By Mike Hazlip—
Along Cook Avenue in Citrus Heights, across from a horse vaulting facility training for the next state fair, is a red building with a radio playing non-stop inside, and the date “Oct. 7, 1946” written in the concrete.
The radio has not stopped playing — save for power outages — for a quarter-century, the owner, John Fratcher, says. Fratcher moved to Cook Avenue in 1996, three lots over from where he now lives. His daughter now lives in that first home, with Fratcher since building a new home on the lot where the red building stands, using it as a detached garage.
In prior years, the red building served as a lumber yard and a hardware store, built in 1946, right after the second world war.

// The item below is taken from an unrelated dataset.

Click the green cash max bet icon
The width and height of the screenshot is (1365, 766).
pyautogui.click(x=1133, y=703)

“Reason I know [the date] is it’s stamped into the ground where they were,” said Fratcher in a recent interview with The Sentinel.
Citrus Heights Historical Society President Larry Fritz said records show the building was home to the R. C. Patterson Lumber Company for at least 20 years. Roger Cecil Patterson was buried in Sylvan Cemetery in 1983, and Fritz said he was the likely owner of the lumber company.

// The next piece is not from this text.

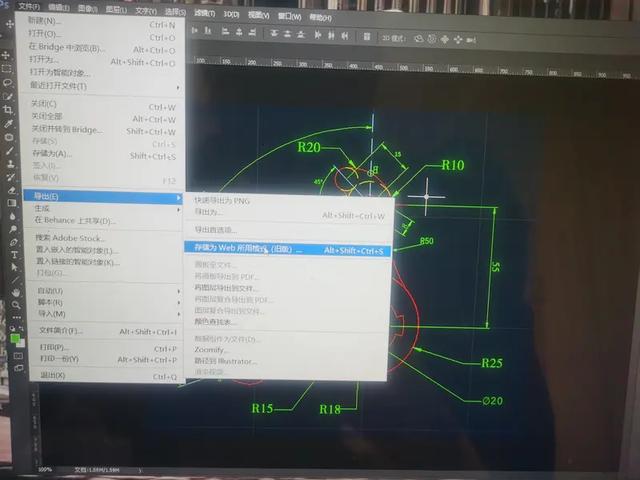640x480 pixels.
Task: Click 新建(N) to create a document
Action: (x=46, y=20)
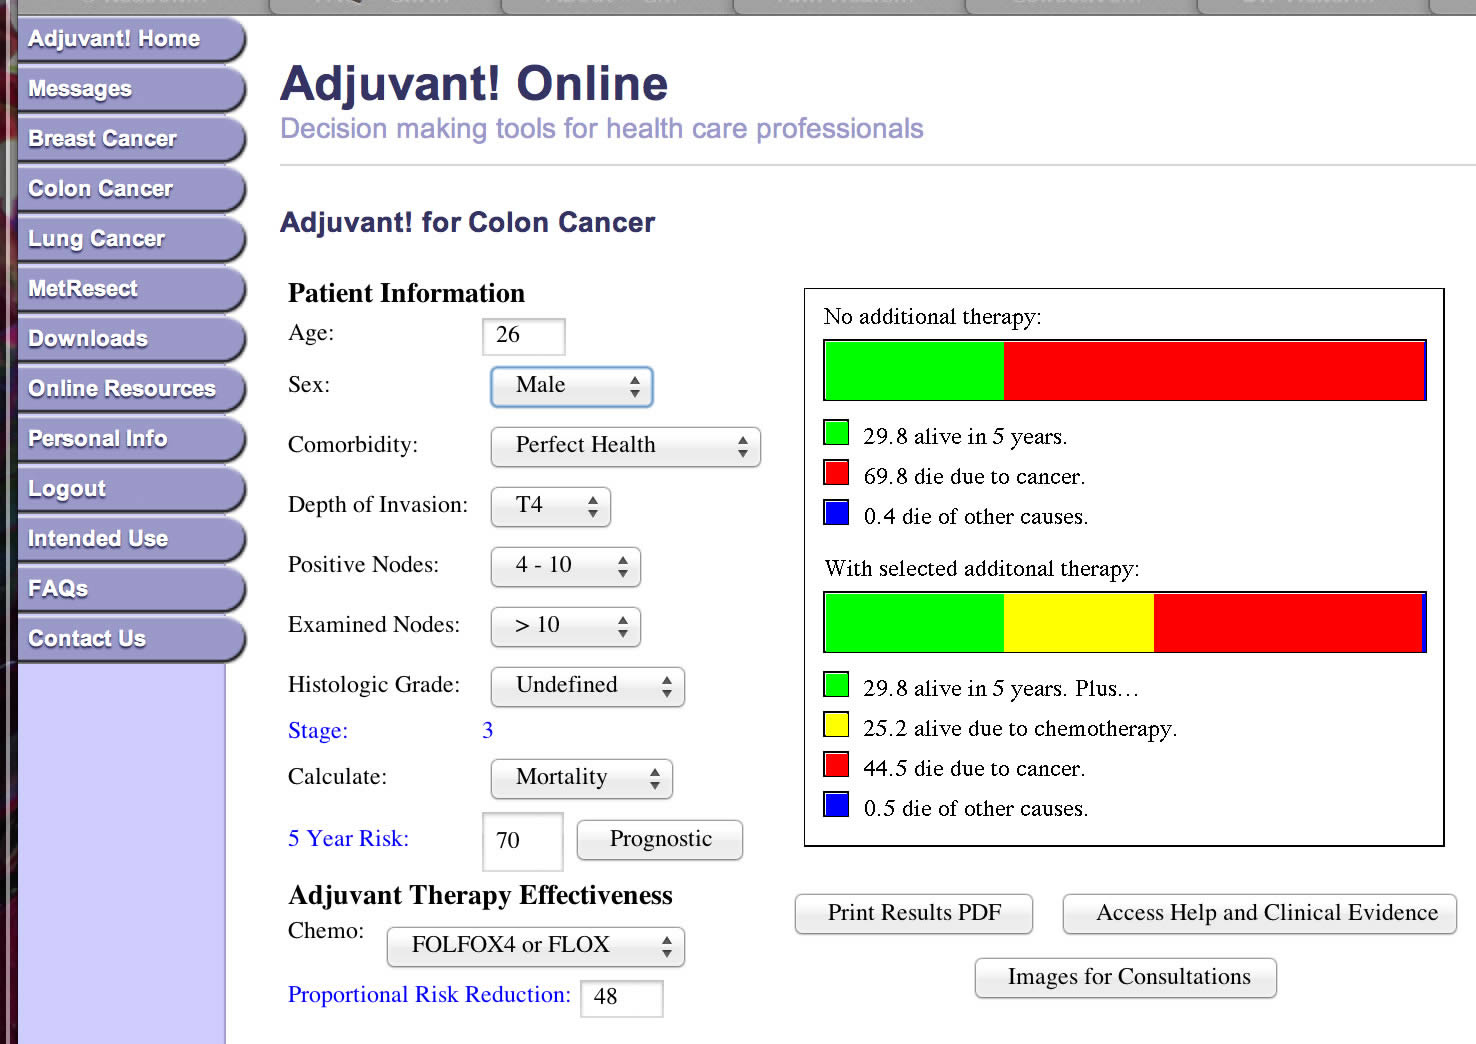Open Depth of Invasion T4 dropdown

(550, 506)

“I was told that one of the main aspects of Roger’s business was selling lumber that he salvaged from Pacific Fruit Express refrigerated box cars, or reefers,” Fritz told The Sentinel in an email. “Early reefers made of wood were loaded with ice at the Roseville PFE plant. As these were replaced over time with metal box cars, a lot of surplus wood was available.”
Fritz said many homes in Citrus Heights and Roseville were constructed using wood from the old box cars.

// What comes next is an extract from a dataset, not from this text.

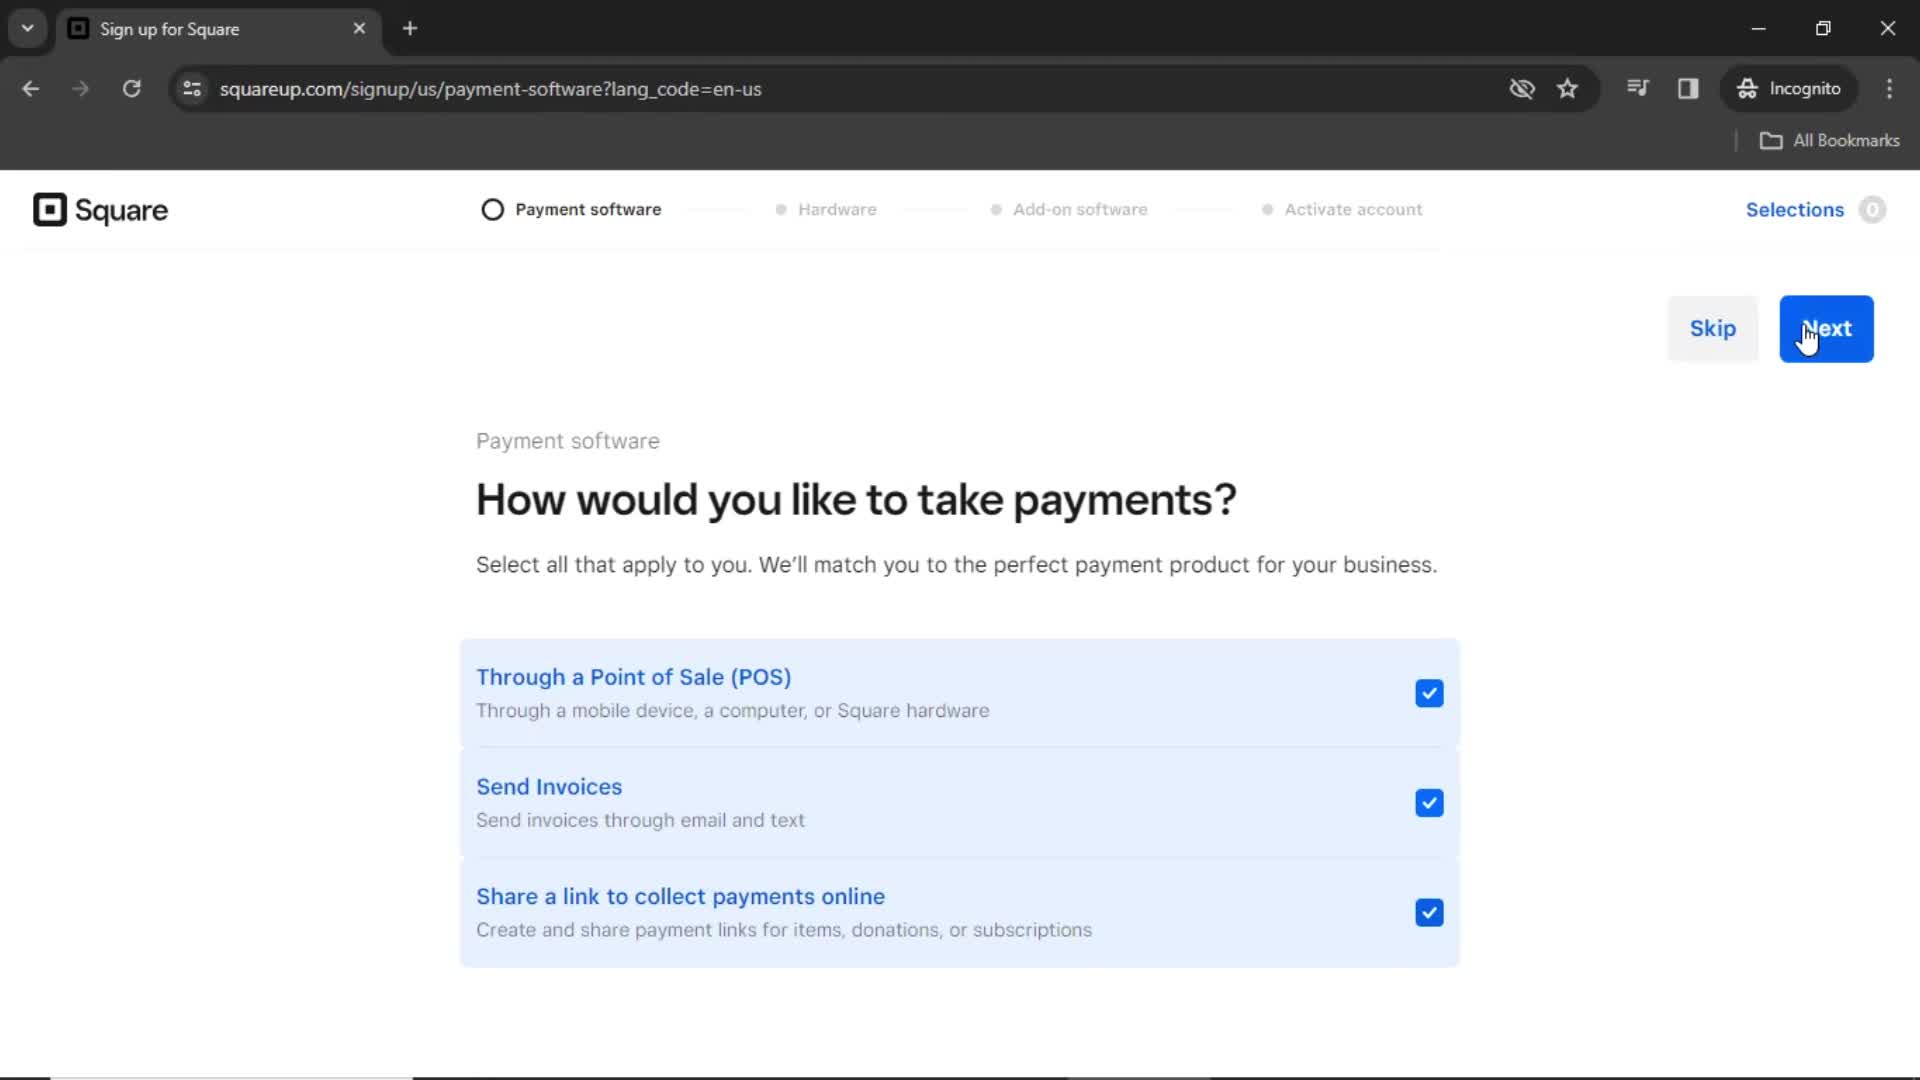Click the bookmark star icon

[x=1568, y=88]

Prior to becoming a lumber yard, the building’s origin can be traced back to plans for a chicken coop in the 1930s, Fratcher said. At that time, the Patterson family owned the property and decided to bring discarded wood from the nearby rail yard to the site to build a chicken coop. A passerby saw the wood and offered to buy it, then another.
With a source of free inventory and offers to buy the materials, the Pattersons decided to open the lumber yard and hardware store, Fratcher said.
“Inside, there’s still the marks on the floor where they had the hardware stuff,” he said, noting the existing building is one of three originally built. “This one here survived, and it was in pretty rotten condition when I bought the property. I had to rebuild quite a bit of it inside.”
After the Pattersons moved on, the building was put to use by various owners including an electrical business and a theater company, Fratcher said.
According to Fratcher, the building has a colorful history that includes famed Batmobile designer and San Juan High School graduate George Barris. Barris reportedly used the building for automotive work before becoming Hollywood’s premiere vehicle designer.
Today, Fratcher lives on the property with his wife and keeps the radio playing in the old lumber yard building.